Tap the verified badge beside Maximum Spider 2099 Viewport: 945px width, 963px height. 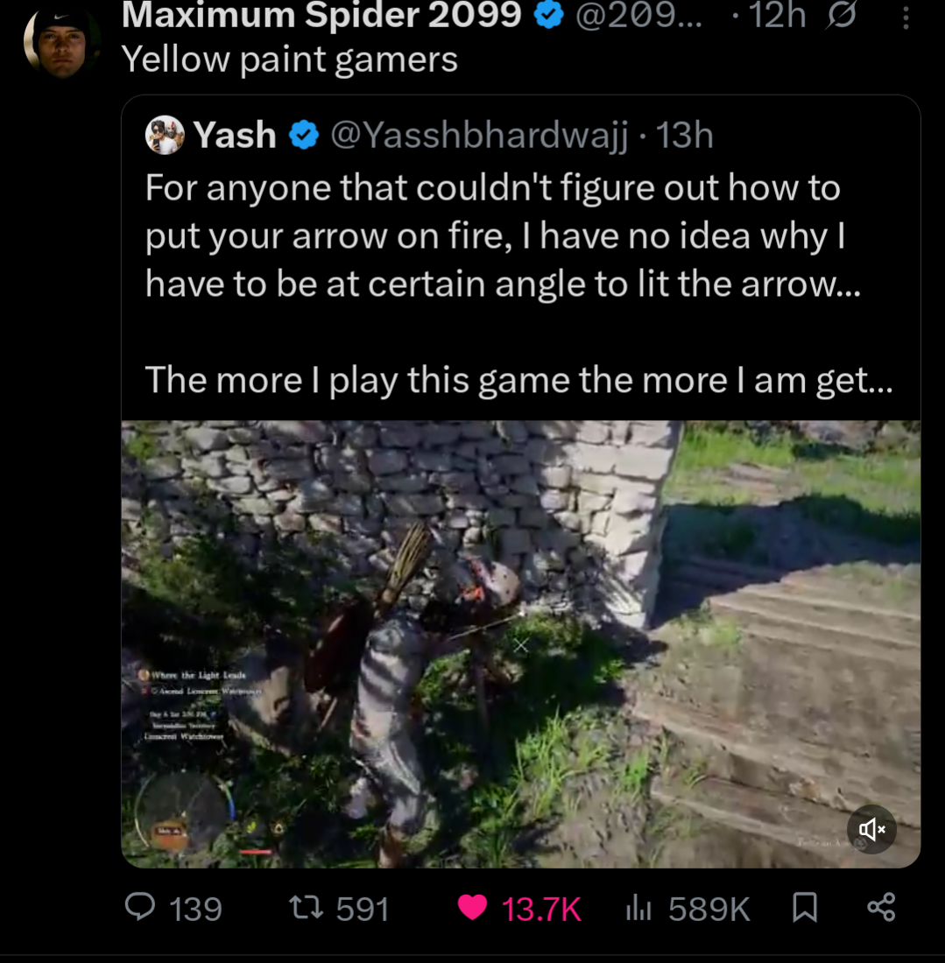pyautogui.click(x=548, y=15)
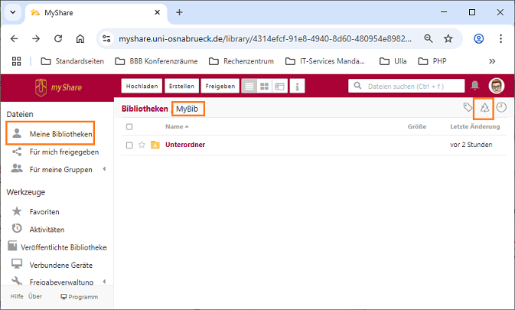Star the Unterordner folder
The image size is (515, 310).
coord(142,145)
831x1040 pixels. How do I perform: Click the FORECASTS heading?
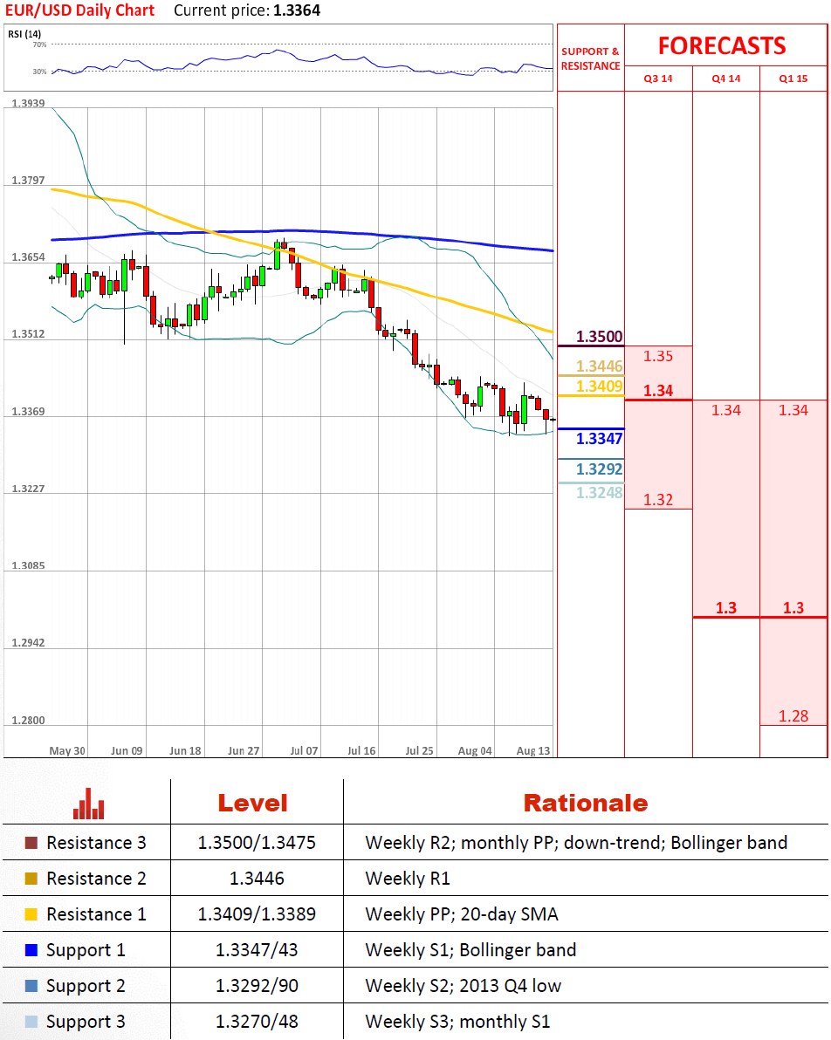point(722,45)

> _Exercise aim_:
Only the lines from the line containing "831x1040 pixels. How" through the last line of the entries above should be reproduced, word for word and without pictures.

> _Answer to the problem_:
831x1040 pixels. How do I perform: Click the FORECASTS heading?
point(722,45)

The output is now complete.